Wounds è una traccia decisamente diversa, più calma e introspettiva e tratta un argomento molto delicato: la violenza che i ragazzini imparano ad accettare come elemento naturale della vita, un po’ per le influenze dell’ambiente in cui vivono e un po’ per la pressione dei pari. Simz non si limita a condannare questo stile di vita, cerca piuttosto di capire entrambi i punti di vista perché è solo così che si può risolvere il problema alla radice. La chitarra calda e Soul accompagna alla perfezione il mood del brano.

Fuck those who don’t believe
They would never wanna admit I’m the best here
From the mere fact that I’ve got ovaries
It’s a woman’s world, so to speak
Pussy, you sour
Never givin’ credit where it’s due ’cause you don’t like pussy in power
Venom

Il beat più Grime di tutto l’album è quello di Venom, in cui la rapper affronta la discriminazione ricevuta per il fatto di essere una donna in un ambiente estremamente maschilista, dimostrando di non essere inferiore a nessuno con un flow velocissimo e acrobatico e dei versi incredibilmente taglienti. Il contrasto tra il testo veloce e aggressivo e il beat così calmo ma imponente, inoltre, fa risaltare ancora di più le abilità di Simz.

Why you wanna all dress lies as truth?
Have you ever seen what silence do?
I don’t wanna see no violent troops
Puttin’ out fires that haven’t even been started
With a raw tip, man, I’m tired too
But I don’t lose, I refuse

Il momento di transizione è Pressure. Il piano sentimentale della prima strofa lascia spazio a una batteria più decisa e il testo segue entrambi gli strumenti: passiamo da un pessimismo di fondo nel raccontare tutte le esperienze negative dell’artista a una ritrovata fiducia in sé nell’affrontare tutti questi problemi, siano essi personali o sociali; temi che poi Simz tratta più in dettaglio nelle tracce successive con un’onestà encomiabile.

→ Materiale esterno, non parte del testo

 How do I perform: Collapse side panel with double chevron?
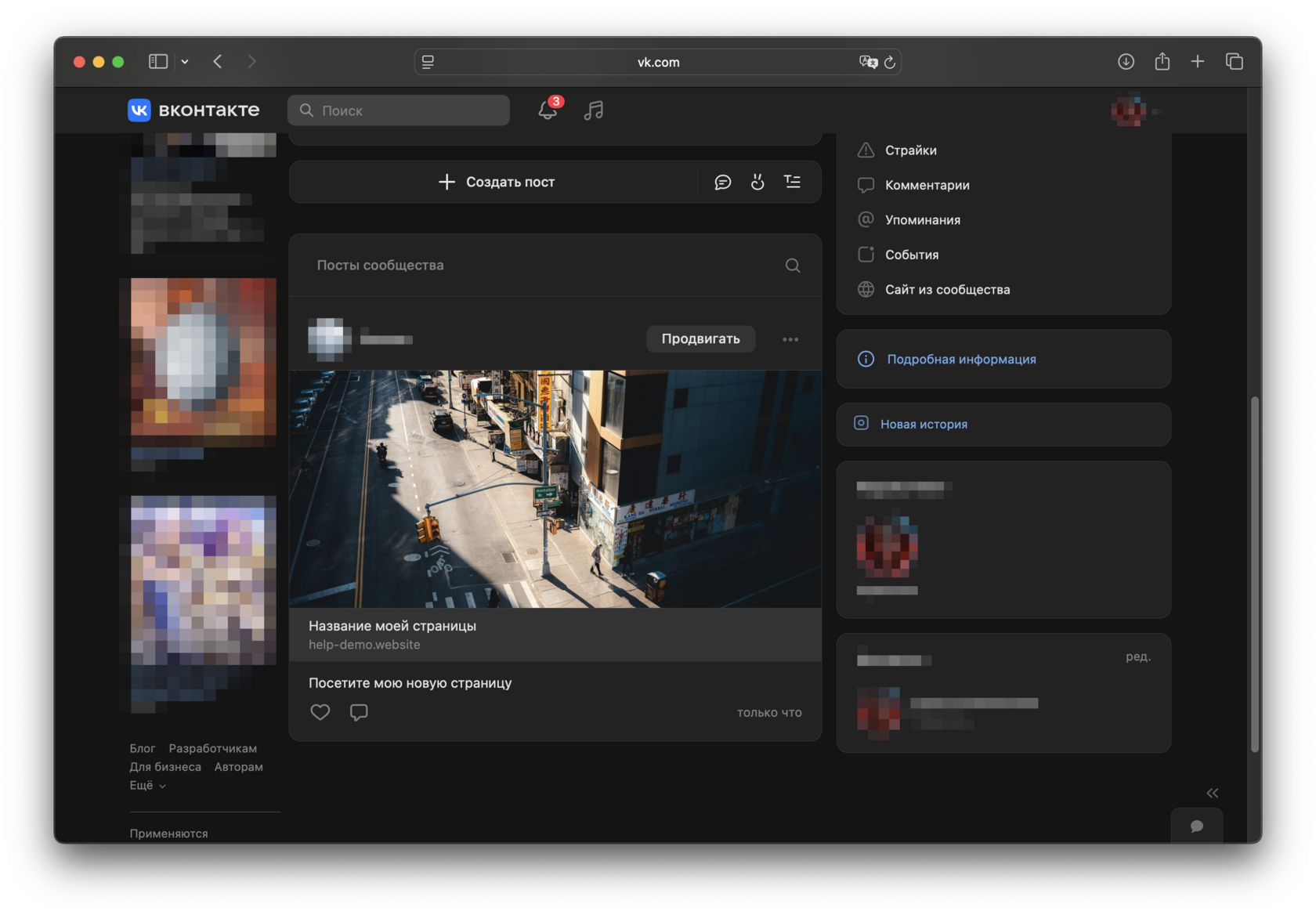(x=1213, y=793)
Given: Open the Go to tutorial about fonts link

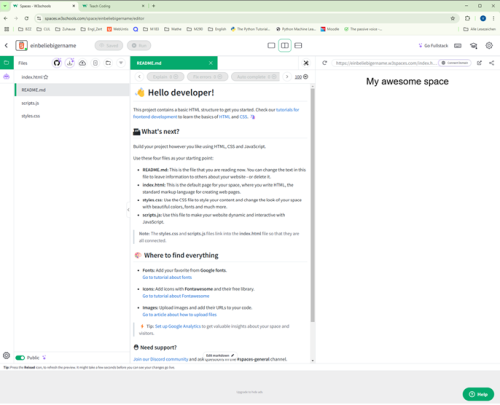Looking at the screenshot, I should tap(167, 277).
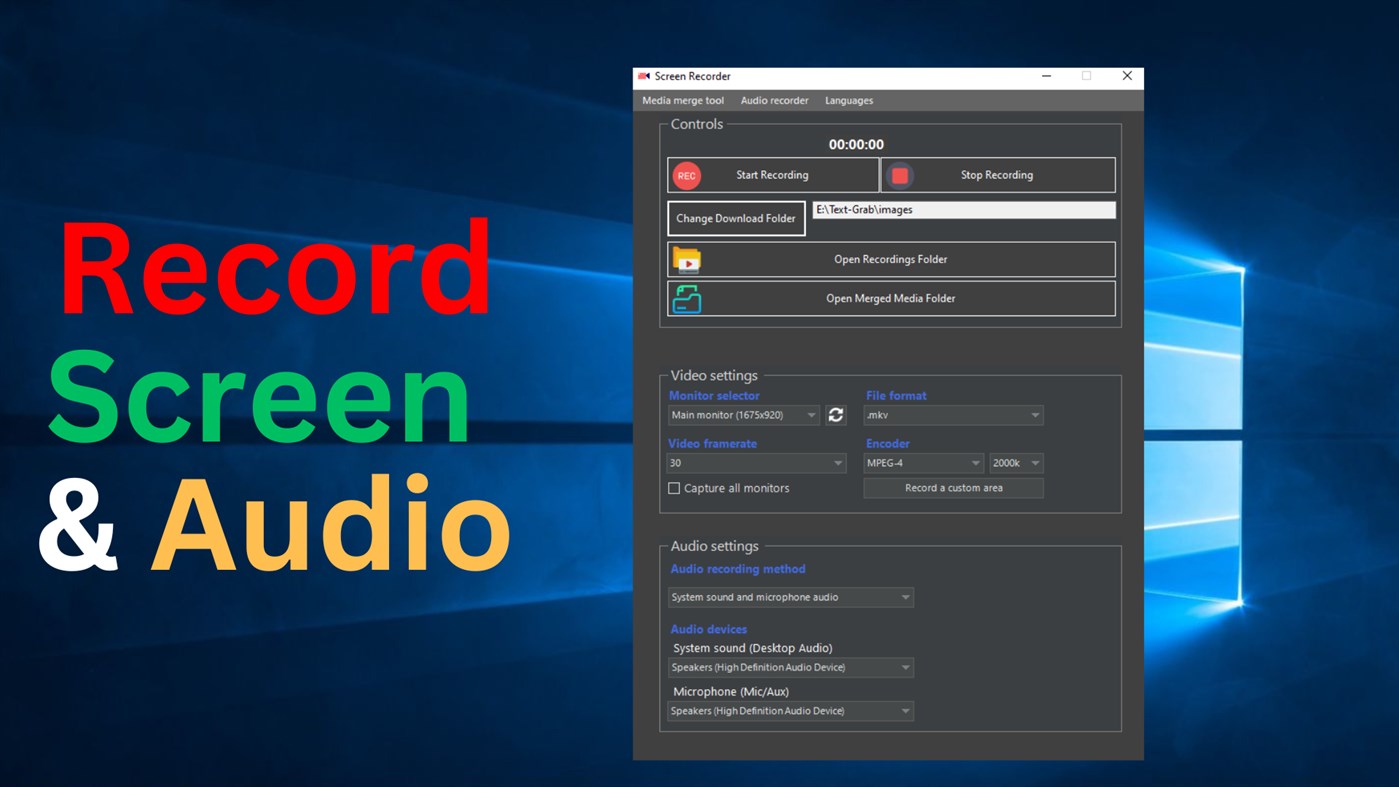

Grey Area è un album personale ma al tempo stesso aggressivo, Little Simz trasforma tutte le sue esperienze negative in forza e dà un’immagine di sé estremamente sicura e potente: sa quello che vuole e come ottenerlo e non ha paura di quella fragilità che tutti hanno. Il sound è vario, rendendo l’ascolto più fluido e l’artista più unica. Proprio per la sua unicità, questo disco non può che segnare un punto di svolta nel panorama Hip Hop britannico.